Immerhin scheint seit dem Abschluss der Waffensammelaktion der Friede einigermaßen stabil zu sein -- sieht man von gelegentlichen Schießereien ab. Dazu beigetragen hat sicher die Militäraktion, die der Operation Essential Harvest folgte. Unter dem Namen Amber Fox befinden sich seit Oktober etwa 700 NATO-Soldaten im Land, die in erster Linie die zivilen Beobachter von OSZE und EU beschützen sollen. Gleichzeitig haben die Soldaten die Aufgabe übernommen, die Flüchtlingsrückkehr militärisch abzusichern.
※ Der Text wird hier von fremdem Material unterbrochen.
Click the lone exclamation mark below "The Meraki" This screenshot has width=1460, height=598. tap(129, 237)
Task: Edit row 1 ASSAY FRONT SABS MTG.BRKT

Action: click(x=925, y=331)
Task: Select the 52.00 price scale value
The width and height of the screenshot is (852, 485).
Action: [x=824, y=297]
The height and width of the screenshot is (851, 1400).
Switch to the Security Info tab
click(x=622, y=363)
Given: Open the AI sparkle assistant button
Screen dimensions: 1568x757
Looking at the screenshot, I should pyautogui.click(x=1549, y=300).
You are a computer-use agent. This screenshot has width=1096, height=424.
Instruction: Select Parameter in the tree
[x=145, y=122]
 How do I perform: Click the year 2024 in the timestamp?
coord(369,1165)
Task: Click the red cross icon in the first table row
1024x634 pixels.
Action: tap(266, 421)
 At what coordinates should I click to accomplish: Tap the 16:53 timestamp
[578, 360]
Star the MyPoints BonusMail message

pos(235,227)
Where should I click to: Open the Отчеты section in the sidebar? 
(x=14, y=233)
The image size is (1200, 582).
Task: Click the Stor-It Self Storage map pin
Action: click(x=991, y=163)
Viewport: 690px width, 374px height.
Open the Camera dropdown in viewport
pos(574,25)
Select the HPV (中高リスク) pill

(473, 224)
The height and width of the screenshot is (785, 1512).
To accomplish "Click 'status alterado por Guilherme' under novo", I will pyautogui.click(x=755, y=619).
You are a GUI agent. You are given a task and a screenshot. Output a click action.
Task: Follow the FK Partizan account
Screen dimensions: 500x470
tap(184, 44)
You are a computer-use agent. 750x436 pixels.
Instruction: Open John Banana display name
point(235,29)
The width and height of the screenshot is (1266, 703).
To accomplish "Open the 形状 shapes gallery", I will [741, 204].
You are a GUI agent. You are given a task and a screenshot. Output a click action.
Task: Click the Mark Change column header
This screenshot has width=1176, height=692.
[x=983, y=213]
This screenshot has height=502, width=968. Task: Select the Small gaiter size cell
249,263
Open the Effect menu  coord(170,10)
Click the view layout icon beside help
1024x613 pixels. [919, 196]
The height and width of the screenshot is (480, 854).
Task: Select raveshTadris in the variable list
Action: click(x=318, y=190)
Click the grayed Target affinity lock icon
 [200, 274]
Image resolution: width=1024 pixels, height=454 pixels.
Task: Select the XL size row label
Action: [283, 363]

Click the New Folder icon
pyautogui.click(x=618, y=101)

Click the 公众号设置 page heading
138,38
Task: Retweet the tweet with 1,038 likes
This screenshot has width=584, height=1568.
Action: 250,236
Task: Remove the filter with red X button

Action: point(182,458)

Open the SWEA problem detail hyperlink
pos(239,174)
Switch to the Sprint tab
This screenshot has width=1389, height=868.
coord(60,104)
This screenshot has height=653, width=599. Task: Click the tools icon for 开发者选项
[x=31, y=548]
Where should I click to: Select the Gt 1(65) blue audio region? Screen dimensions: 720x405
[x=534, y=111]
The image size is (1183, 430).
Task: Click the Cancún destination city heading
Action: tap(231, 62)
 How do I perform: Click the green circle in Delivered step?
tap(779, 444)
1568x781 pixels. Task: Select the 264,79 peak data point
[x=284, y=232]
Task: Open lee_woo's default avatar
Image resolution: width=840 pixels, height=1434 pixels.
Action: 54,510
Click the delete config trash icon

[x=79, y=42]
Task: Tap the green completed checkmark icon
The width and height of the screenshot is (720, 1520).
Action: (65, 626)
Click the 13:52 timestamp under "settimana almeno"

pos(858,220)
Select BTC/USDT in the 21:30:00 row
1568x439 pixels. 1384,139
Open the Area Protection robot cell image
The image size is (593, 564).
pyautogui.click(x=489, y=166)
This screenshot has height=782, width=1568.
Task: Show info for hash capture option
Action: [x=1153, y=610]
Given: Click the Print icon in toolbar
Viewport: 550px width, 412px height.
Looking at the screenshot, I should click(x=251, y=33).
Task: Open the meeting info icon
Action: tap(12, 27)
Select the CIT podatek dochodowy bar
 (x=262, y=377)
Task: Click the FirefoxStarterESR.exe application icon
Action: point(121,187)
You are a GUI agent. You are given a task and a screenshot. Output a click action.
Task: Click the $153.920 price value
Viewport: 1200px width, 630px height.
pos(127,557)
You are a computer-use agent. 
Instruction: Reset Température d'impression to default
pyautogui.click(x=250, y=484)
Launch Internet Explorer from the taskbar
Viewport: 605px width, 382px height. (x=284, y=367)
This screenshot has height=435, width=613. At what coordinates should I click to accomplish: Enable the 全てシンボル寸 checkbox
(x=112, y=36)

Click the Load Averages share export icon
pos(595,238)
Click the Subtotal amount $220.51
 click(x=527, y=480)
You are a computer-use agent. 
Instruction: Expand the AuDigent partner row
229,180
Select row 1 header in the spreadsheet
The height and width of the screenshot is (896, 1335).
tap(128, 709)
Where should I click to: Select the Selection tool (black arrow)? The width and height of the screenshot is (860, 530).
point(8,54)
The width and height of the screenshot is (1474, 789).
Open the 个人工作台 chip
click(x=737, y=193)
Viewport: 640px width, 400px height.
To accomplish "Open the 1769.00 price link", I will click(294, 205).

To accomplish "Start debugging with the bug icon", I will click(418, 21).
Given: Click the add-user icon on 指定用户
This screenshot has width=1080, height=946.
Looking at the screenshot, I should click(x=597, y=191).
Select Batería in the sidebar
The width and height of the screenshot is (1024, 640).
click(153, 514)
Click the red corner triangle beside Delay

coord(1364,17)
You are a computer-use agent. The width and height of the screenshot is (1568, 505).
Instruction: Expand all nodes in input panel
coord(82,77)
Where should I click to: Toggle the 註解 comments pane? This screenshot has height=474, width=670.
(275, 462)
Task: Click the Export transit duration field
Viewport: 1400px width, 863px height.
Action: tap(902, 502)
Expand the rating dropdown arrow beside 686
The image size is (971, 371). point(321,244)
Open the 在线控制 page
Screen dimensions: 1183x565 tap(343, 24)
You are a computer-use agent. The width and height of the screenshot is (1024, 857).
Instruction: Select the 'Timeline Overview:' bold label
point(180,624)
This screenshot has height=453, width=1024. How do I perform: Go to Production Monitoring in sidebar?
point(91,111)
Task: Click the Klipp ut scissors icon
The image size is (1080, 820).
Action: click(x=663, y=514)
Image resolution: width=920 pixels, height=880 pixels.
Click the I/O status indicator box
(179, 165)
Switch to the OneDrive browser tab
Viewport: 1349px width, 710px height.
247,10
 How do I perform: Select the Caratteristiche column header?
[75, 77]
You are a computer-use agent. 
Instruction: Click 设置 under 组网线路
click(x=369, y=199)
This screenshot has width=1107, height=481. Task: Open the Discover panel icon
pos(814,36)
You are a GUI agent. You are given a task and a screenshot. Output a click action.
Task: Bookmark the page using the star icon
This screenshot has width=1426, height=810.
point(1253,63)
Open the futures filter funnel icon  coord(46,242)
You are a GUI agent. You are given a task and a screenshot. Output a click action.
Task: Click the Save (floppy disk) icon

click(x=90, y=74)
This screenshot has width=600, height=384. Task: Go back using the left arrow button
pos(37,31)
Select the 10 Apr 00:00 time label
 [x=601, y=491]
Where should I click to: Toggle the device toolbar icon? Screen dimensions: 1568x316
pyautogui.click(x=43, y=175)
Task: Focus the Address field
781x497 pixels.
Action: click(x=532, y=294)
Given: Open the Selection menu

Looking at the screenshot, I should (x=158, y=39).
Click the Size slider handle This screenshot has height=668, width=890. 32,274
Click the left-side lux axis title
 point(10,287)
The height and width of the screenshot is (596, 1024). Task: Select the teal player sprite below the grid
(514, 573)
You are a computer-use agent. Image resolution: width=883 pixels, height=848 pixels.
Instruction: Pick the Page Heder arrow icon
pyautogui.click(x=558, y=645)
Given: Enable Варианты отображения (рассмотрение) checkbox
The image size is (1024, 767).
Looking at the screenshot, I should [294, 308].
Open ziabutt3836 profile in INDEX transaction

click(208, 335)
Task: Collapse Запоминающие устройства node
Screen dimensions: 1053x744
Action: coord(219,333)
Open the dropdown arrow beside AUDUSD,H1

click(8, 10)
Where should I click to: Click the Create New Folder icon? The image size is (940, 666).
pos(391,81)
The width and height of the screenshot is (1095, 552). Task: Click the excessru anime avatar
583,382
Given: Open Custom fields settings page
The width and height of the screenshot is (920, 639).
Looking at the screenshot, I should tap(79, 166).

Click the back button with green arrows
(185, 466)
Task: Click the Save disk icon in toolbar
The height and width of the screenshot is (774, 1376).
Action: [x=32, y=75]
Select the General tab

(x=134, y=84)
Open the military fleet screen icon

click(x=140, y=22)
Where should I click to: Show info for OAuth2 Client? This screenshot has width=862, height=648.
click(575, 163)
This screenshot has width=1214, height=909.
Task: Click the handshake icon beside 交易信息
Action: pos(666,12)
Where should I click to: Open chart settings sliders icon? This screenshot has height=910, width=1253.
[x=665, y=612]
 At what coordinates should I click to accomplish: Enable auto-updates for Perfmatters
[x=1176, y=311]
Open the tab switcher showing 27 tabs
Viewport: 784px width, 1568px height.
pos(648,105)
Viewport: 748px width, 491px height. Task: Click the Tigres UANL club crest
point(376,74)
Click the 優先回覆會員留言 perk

Ein großes Gefahrenpotential auch auf lange Sicht verbirgt sich jedoch nach wie vor hinter denjenigen UÇK-Einheiten, die sich nicht entwaffnen ließen und auch nicht mehr den politischen UÇK-Führer Ali Ahmeti anerkennen. Nun hat eine sogenannte "Albanische Nationalarmee" (abgekürzt ANA oder auch albanisch AKSH) die Verantwortung für einige der blutigsten Angriffe auf mazedonische Sicherheitskräfte übernommen. Ob und wie es gelingen kann, diese "Abtrünnigen" albanischen Kämpfer unter Kontrolle zu bringen ist unklar.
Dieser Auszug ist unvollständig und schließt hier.